— BEGIN Exercise material —

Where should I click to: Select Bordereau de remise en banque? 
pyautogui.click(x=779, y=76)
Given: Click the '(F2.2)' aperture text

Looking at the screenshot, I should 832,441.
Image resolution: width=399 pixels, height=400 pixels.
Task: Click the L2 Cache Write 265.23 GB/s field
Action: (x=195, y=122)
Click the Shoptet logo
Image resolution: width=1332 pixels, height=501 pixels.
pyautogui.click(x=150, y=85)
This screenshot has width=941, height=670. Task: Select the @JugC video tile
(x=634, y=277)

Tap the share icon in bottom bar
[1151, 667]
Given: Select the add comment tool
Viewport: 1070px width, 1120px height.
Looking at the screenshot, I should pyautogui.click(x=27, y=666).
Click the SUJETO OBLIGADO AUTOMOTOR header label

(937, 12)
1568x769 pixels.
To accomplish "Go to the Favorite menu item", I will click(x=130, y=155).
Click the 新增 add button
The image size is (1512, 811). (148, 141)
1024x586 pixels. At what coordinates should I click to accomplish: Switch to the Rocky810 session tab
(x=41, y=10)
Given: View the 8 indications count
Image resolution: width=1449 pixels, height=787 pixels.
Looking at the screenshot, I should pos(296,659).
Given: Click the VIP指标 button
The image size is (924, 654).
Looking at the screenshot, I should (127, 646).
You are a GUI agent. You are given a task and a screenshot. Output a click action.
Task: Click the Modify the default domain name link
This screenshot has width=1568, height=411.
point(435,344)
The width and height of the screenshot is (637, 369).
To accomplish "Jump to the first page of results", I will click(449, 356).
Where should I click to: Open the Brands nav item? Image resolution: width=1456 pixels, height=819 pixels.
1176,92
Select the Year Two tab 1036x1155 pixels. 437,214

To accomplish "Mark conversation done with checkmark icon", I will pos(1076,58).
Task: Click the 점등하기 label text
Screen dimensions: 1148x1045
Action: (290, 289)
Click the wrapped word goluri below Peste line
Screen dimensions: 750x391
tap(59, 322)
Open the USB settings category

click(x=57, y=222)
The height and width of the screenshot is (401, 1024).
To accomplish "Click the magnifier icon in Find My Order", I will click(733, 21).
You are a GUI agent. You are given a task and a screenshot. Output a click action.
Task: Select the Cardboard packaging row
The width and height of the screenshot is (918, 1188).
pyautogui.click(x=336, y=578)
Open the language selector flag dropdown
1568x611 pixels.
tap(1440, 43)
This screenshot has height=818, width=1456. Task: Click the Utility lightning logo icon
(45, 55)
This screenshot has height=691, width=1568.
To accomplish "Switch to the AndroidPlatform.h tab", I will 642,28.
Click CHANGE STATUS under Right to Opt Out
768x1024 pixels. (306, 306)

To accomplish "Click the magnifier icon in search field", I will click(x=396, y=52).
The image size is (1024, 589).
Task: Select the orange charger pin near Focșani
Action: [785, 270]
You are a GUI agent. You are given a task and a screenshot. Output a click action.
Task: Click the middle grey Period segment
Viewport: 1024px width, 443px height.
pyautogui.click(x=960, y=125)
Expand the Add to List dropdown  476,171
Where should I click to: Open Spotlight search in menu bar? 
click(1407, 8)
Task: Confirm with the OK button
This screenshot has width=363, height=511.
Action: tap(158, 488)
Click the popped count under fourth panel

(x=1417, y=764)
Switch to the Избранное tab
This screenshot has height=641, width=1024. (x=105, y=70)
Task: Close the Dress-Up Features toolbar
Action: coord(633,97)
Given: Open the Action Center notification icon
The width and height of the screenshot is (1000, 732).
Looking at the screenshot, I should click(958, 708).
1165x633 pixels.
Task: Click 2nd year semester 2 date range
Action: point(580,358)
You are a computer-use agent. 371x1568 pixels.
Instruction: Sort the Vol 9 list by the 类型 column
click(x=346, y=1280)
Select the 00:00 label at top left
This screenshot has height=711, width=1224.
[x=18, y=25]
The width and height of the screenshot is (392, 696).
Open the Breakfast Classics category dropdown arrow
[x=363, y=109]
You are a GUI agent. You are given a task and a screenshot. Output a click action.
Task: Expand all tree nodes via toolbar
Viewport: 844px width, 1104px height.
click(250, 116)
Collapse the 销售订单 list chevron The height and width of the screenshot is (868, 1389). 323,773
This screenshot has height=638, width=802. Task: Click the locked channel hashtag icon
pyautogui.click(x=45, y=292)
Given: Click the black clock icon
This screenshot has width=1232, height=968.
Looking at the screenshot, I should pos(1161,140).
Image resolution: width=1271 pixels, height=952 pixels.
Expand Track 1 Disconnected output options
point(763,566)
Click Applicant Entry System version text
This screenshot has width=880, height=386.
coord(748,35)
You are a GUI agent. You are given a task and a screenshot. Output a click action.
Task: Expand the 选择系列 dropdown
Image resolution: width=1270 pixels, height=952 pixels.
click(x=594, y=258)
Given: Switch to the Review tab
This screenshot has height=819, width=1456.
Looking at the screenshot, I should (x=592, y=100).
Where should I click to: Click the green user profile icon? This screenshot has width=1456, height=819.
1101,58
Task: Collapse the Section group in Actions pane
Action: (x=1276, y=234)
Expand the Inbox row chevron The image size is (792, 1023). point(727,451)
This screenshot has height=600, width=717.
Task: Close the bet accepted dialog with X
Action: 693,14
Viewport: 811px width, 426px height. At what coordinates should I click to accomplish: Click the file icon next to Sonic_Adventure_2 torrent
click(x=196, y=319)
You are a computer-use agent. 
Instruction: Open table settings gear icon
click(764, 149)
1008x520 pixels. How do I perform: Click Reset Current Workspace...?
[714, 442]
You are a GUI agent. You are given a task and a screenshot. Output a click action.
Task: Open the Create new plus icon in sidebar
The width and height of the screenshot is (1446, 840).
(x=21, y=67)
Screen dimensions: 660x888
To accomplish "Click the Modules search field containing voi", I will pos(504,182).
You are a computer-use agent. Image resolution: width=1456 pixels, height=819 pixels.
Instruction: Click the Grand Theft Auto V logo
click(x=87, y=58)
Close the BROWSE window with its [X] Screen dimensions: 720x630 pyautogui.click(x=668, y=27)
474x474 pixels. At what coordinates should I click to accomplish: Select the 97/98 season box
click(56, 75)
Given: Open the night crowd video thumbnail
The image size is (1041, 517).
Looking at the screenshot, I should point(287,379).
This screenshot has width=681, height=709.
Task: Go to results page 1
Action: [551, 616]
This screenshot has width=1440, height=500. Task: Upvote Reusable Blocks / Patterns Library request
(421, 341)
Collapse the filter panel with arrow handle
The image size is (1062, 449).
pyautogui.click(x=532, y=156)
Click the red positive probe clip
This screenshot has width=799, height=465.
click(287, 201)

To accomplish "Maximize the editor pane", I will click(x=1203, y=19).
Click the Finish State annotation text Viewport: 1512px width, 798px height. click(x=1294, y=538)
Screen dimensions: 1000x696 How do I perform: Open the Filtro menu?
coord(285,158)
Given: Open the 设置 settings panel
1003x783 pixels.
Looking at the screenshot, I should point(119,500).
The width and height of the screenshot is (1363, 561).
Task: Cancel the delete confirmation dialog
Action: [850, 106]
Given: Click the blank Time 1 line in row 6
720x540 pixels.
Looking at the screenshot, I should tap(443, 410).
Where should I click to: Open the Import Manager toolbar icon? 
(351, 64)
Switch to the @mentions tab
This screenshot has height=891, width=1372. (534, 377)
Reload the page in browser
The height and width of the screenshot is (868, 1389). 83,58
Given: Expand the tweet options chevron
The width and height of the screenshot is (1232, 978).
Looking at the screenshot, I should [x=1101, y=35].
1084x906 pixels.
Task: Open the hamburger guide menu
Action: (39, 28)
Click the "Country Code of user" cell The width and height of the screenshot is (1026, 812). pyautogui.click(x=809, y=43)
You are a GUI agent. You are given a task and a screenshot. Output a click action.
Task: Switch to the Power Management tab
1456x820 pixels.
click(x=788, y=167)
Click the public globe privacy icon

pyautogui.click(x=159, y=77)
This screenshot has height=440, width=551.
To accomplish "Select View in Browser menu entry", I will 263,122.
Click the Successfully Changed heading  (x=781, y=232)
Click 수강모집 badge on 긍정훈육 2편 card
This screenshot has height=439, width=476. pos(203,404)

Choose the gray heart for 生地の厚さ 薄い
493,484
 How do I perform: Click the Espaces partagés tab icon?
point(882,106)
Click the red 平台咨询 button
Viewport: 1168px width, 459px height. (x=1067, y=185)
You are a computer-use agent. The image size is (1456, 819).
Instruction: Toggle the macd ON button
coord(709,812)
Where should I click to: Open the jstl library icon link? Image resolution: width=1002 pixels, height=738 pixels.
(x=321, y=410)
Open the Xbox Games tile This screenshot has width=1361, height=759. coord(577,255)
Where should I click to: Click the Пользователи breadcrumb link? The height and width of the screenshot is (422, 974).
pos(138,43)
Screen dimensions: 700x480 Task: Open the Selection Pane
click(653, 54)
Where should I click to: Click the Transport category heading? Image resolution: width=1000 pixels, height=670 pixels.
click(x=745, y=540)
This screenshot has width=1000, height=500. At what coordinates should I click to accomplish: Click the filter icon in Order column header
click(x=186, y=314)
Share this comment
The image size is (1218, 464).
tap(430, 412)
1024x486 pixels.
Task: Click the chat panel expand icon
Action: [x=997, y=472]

— END Exercise material —

Reproduce verbatim the material from its first line through the line containing "[1151, 667]", including both of those lines.

* _Written response_
Where should I click to: Select Bordereau de remise en banque? 
pyautogui.click(x=779, y=76)
Given: Click the '(F2.2)' aperture text

Looking at the screenshot, I should 832,441.
Image resolution: width=399 pixels, height=400 pixels.
Task: Click the L2 Cache Write 265.23 GB/s field
Action: (x=195, y=122)
Click the Shoptet logo
Image resolution: width=1332 pixels, height=501 pixels.
pyautogui.click(x=150, y=85)
This screenshot has width=941, height=670. Task: Select the @JugC video tile
(x=634, y=277)

Tap the share icon in bottom bar
[1151, 667]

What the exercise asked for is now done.